Another fix for hyphen-removal, and style stuff
We're beginning to get to grips with the nitty-gritty of the primary source document styling, and finding that there are a few things about the original XML encoding of style which are either slightly wrong or incomplete. That means we'll have to make minor changes to some of the CSS in the original documents. I've done some work on Candale 1. The issue we're going to hit is that these changes may have unpredictable effects on the display of these documents on the current site. So I'm checking with CC to see if if we can call a halt to uploading them to the current version of the site, and focus on the new site.
I now have quite a nice view of the original text now, with linebreaks and hyphens removed, long s's switched out, and so on. But one possible problem is that there may be cases where a hyphenated compound happens to fall on a linebreak. I don't know how often that happens in these texts, if it happens at all, but if it does, we need to avoid deleting that hyphen when we remove the linebreak. That means finding all those instances and tagging them with a specific attribute that makes it possible to preserve the hyphen.

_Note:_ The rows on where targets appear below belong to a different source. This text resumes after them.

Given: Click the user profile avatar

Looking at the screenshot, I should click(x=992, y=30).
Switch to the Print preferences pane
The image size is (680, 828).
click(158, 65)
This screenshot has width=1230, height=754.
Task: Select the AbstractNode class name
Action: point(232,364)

Obviously we don't want to be reading the whole document set again to find all those things, so I thought I'd write a routine that lists all the hyphenated linebreaks with their line numbers so CC can easily scan them and identify those that need to be tagged:
...il la laissa sur sa bonne-foy, & par cette maniere... (line xxx) ...lettres ſur ce neceſſai-res. A ces cauſes voulant... (line yyy)
I've written to see if that will be a workable approach.